***** Records for the task *****
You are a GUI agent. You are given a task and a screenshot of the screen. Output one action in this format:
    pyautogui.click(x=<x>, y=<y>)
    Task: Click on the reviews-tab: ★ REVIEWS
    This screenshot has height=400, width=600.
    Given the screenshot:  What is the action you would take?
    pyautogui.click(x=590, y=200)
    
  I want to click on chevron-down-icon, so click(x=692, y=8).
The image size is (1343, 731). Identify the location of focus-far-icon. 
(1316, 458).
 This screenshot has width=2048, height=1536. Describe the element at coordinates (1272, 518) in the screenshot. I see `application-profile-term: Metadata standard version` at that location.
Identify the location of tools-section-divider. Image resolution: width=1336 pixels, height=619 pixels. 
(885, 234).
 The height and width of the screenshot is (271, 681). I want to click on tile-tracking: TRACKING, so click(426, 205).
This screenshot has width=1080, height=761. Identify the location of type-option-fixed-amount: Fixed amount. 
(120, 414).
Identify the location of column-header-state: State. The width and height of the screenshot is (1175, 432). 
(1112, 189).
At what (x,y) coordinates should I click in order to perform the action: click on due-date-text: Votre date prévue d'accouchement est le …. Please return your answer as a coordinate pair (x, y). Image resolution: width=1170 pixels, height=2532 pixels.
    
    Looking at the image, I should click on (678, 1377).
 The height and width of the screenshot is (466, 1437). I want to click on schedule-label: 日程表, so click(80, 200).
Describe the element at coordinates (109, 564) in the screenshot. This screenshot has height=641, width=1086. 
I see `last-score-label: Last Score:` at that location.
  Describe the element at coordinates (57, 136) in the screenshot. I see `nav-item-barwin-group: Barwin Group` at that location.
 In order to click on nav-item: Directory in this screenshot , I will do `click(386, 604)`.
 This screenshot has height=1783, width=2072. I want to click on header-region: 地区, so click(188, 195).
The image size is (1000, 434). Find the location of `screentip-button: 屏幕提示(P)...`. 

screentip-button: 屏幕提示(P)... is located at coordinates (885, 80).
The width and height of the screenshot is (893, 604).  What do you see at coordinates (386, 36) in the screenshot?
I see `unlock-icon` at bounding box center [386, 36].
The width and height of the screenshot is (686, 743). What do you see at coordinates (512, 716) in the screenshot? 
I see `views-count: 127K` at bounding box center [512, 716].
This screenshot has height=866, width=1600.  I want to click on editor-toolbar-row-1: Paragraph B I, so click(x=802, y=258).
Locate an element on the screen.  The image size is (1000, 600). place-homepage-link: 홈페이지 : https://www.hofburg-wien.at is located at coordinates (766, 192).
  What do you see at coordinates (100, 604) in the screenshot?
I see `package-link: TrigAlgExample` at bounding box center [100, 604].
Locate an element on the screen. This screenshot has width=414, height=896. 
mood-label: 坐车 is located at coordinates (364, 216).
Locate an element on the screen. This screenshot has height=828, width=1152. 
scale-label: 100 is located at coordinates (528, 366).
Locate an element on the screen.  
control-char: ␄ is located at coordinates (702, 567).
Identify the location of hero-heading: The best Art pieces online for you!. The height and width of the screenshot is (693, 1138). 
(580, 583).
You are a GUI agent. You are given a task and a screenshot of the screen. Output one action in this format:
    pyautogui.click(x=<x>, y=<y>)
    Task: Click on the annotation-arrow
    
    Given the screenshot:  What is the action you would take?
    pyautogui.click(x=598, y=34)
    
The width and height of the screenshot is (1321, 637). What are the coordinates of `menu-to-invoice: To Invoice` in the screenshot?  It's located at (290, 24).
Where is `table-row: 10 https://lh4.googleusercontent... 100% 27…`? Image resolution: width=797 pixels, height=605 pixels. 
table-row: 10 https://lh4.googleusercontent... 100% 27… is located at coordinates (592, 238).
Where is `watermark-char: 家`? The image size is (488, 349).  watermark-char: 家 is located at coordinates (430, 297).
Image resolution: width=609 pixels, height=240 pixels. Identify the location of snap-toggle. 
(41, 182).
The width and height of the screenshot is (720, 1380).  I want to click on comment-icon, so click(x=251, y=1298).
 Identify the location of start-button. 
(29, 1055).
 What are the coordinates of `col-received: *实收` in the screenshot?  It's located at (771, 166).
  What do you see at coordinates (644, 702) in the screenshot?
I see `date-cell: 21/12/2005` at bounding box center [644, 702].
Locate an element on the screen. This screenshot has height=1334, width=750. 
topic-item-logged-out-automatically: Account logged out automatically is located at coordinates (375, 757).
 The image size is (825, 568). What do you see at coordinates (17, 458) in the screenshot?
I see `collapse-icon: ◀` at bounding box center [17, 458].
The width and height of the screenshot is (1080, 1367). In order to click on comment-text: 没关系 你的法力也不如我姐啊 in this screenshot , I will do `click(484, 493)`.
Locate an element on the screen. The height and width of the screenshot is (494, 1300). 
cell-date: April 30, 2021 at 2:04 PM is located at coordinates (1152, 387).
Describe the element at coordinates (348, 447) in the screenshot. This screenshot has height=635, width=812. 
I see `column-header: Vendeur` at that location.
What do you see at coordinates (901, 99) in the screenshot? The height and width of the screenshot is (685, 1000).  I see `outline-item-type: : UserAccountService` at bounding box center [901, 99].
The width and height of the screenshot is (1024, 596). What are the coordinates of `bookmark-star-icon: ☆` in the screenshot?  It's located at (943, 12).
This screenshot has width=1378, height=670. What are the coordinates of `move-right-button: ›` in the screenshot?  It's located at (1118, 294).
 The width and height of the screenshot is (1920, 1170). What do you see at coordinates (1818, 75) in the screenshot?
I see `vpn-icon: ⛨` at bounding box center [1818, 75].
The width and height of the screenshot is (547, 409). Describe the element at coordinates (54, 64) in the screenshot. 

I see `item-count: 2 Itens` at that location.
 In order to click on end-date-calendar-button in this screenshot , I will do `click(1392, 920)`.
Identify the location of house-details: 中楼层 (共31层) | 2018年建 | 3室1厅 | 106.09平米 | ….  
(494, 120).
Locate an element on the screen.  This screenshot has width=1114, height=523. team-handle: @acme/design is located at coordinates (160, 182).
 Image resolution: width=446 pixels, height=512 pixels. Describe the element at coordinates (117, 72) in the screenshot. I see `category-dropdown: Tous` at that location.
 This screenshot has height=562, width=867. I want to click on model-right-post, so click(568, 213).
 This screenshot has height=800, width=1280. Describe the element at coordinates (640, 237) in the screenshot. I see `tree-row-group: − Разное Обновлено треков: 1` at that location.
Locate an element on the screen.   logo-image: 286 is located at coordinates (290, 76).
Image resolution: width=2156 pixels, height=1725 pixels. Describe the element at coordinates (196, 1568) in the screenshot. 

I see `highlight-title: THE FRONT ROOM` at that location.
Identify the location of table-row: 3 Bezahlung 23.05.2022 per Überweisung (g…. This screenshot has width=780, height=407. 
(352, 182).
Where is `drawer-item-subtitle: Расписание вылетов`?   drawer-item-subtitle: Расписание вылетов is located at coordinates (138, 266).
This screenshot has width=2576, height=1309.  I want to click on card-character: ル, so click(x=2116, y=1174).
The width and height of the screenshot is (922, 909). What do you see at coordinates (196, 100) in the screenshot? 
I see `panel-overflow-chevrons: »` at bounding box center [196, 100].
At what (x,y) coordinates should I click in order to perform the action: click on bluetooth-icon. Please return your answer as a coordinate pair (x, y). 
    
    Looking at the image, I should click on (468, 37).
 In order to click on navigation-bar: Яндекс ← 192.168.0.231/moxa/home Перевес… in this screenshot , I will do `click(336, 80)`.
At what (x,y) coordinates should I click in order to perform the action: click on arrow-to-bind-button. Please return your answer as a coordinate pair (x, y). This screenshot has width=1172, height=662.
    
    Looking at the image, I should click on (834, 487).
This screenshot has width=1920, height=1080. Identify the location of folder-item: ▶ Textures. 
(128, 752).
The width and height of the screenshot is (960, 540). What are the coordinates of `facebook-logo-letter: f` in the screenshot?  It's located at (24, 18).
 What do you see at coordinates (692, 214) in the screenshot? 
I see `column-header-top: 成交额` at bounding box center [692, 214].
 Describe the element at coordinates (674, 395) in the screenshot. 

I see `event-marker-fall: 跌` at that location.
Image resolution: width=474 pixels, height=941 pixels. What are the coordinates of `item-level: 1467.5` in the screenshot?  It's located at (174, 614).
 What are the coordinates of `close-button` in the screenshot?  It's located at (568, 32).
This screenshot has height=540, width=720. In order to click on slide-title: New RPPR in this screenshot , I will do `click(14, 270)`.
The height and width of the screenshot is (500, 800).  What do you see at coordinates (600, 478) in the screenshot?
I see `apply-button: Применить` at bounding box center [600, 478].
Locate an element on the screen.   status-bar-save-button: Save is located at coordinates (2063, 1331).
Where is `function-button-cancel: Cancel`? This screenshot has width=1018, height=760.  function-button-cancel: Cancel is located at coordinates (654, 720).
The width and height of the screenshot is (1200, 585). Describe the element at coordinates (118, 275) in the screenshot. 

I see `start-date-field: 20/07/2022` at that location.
*****
Task goal = Reproduce the records starting with the line with "pixels, height=605 pixels." and going on through the line with "coordinates (430, 297).", changing "Image resolution" to "Screenshot resolution" and leaving everything else the same.

Expected answer =
Where is `table-row: 10 https://lh4.googleusercontent... 100% 27…`? Screenshot resolution: width=797 pixels, height=605 pixels. 
table-row: 10 https://lh4.googleusercontent... 100% 27… is located at coordinates (592, 238).
Where is `watermark-char: 家`? The image size is (488, 349).  watermark-char: 家 is located at coordinates (430, 297).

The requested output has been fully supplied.